If there is anything good to say about the bad economy, it is that it has prompted governments in both the United States and Canada to spend on infrastructure.

President Obama recently proposed a US$775-billion economic stimulus package, which included a doubling of U.S. alternative energy production over three years.

In Canada, the green stimulus package wasn’t quite as ambitious, although the federal government did allocate more than $1 billion toward research in green energy technologies.

But this hasn’t stopped some companies from continuing to invest in and pursue green technology.

ExRo in Vancouver, British Columbia, for example, has invented a variable-speed generator that fluctuates with the wind and boosts power output by 20% to 50%, slashing electric rates by saving energy.

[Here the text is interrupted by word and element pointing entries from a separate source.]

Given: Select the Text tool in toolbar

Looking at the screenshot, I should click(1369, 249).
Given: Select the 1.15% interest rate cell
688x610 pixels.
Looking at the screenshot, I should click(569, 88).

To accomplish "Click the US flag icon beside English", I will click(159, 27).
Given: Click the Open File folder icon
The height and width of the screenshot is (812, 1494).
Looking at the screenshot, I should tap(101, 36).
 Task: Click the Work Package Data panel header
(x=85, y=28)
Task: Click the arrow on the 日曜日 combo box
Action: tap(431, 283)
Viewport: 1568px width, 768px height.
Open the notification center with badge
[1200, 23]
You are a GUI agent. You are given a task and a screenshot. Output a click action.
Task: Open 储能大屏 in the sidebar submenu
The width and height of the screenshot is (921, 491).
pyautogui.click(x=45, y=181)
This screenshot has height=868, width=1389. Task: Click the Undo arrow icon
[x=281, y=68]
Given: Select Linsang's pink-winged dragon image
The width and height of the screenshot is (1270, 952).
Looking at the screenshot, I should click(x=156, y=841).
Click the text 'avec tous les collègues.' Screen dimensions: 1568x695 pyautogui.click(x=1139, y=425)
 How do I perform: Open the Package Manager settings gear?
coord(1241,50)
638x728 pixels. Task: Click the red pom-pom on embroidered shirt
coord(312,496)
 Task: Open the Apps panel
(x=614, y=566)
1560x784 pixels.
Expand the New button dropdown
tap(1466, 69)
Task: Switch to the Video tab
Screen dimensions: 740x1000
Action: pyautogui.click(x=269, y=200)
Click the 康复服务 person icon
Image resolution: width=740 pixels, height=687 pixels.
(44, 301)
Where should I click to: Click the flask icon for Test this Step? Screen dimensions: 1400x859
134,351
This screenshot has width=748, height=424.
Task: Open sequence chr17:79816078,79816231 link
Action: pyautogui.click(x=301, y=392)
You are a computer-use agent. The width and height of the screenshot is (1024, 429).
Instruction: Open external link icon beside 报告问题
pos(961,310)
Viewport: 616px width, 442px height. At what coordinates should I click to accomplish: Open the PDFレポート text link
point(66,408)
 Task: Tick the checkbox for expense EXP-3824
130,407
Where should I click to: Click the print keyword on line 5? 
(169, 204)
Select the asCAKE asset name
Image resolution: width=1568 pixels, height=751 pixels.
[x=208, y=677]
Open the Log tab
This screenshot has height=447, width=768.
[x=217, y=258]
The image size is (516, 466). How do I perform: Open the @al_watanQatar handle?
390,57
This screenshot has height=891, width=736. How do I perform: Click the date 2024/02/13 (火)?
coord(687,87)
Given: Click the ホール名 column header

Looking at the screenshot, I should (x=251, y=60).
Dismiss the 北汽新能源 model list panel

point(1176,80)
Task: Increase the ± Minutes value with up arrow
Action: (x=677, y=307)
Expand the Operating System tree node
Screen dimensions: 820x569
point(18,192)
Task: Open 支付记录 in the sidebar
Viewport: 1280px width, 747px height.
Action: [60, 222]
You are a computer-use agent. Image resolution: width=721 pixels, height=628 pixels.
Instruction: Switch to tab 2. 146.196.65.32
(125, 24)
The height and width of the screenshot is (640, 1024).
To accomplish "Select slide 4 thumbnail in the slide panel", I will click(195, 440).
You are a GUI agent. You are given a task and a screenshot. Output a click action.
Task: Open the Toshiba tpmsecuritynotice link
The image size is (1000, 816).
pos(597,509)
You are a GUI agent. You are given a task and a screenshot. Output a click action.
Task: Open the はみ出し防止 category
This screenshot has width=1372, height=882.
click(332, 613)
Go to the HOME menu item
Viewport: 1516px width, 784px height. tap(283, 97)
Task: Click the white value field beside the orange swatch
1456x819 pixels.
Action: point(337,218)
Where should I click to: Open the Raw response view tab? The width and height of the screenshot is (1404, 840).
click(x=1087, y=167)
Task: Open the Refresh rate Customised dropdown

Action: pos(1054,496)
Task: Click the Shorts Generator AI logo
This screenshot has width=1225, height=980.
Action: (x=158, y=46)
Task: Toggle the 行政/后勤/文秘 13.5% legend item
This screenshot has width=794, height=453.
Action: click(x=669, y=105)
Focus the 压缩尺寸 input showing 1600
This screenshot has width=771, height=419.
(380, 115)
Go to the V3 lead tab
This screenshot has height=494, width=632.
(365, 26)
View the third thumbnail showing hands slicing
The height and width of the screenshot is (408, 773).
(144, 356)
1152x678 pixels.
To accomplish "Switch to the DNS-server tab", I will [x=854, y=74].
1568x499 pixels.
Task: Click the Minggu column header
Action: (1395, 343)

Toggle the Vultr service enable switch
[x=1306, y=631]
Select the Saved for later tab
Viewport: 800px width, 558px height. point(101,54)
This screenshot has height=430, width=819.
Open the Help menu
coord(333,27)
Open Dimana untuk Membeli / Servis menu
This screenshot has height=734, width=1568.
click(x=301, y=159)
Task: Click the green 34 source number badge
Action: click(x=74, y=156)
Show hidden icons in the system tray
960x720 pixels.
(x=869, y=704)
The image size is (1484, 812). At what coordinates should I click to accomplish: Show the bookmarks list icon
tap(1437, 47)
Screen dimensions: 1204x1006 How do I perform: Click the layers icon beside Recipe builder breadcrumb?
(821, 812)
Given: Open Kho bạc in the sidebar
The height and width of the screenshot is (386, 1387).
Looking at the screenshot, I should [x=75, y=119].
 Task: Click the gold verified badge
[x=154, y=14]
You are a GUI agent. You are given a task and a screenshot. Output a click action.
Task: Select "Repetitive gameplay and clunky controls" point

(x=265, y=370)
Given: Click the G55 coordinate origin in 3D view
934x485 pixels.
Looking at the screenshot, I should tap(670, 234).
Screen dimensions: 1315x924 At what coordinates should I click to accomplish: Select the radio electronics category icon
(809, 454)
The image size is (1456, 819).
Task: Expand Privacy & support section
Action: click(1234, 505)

Canadian Hydro Developers Inc. has doubled the size of their company in the last year and Raser Technologies recently finished building a 10-megawatt geothermal plant — enough to power about 9,000 homes — in record time.

Typically, it can take 5-10 years to build a plant. Raser built theirs in only six months. This makes geothermal technology more accessible. By year’s end, it plans to start selling electricity from the Thermo, Utah, facility to the city of Anaheim, California.

So with governments on board and companies forging ahead, it may be possible to blow through this economic downturn.